No CrossRef data available.
Published online by Cambridge University Press: 16 December 2024
Despite dietary guidance in over 90 countries and resources like the UK’s Eatwell guide, most individuals do not adhere to or achieve dietary aims(1,2). Specifically in the UK, population intakes of free sugars remain above the <5% recommendation, at around ∼10% of total energy intakes(3). To improve adherence to messages such as ‘reducing free sugars’, it may be helpful to identify barriers and facilitators to adherence whilst individuals attempt to modify their dietary patterns.
Participants were randomly selected from a randomised controlled trial investigating the effects of three different types of advice to reduce free sugars vs control on reducing free sugar intakes(4). A semi-structured interview explored barriers and facilitators to dietary adherence. Covariate adaptive randomisation ensured equal interviews at all timepoints across the 12-week study period and from participants in each trial arm. Data were analysed using framework analysis(5).

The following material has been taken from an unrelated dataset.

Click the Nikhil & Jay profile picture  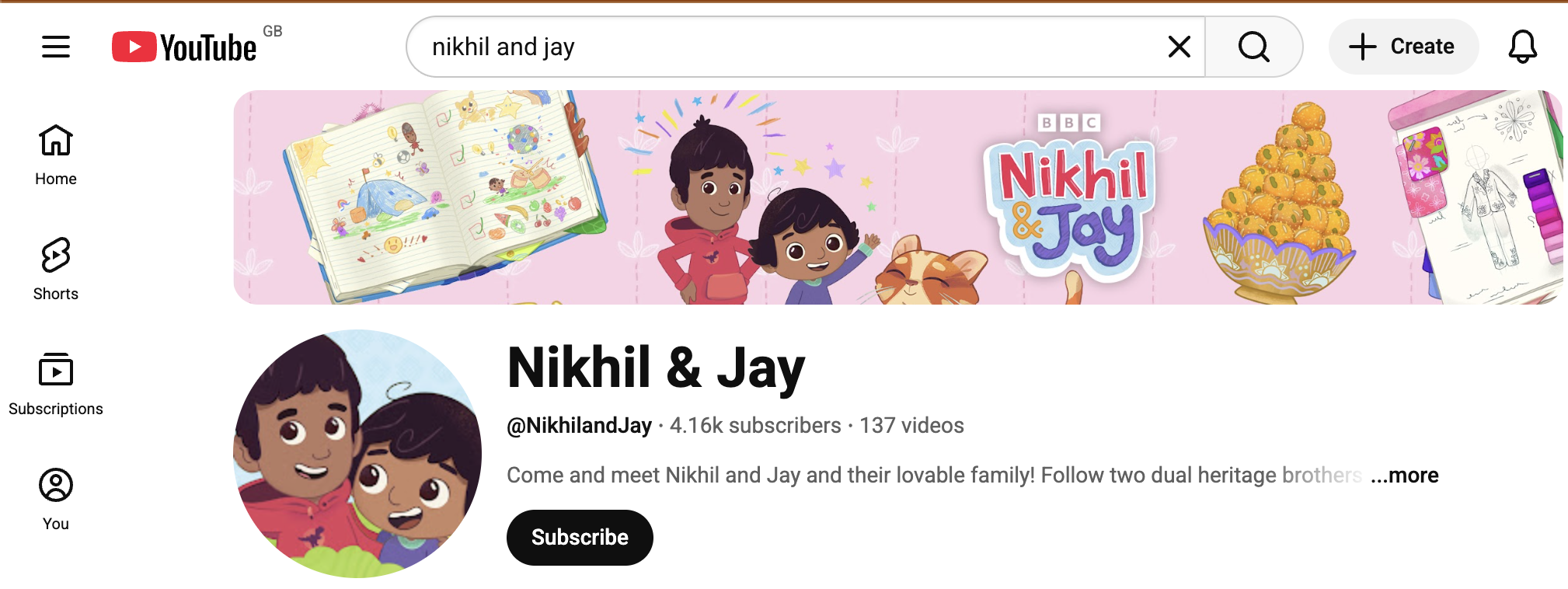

Sixty-two interviews were conducted across a 12-month period between 2021-2022. Seven themes for barriers and facilitators to recommendation adherence, encompassing 14 subthemes, were identified: 1) Proof and impact; 2) Realities of life; 3) Personal balance and empowerment; 4) Habitual approach; 5) Is it possible?; 6) Extensive awareness and viewpoint; and 7) Power of knowledge. Emergent themes sit within a context where individuals were challenged to reduce their intakes of free sugars and/or accurately record dietary intakes, thus they relate specifically to a dietary recording and free sugar reducing scenario. Participant interviews detected both internal and external environmental factors contributing to approaches to change. These factors were interrelated to self and community awareness, describing how individuals may utilise knowledge and understanding. Intervention participants reported all themes more than control participants; excepting the sub theme ‘limited impact.’ There were no observable reporting differences between the three intervention groups. Over the 12 -week study period, the positive sub-theme ‘enables’ within the theme ‘power of knowledge’ was more prominent at intervention delivery (week-1) than week-12. Additionally sub themes ‘active’ and ‘empower’ were reported more in those with higher adherence scores. These results suggest that dietary recommendations may need to be adapted to incorporate the stage at which dietary behavioural change takes place, with some focus also on maintenance as well as change. Overall, participant reports revealed that dietary advice needs to be appropriate for the person receiving it, easily understood, applicable, and actively engaging.
Our findings, when considered with the wider literature, may help us to better understand attempts to make dietary changes based on dietary advice, and support an individualised approach to dietary management. This greater understanding will help future advice to reduce free sugar intakes, including policy and public health initiatives.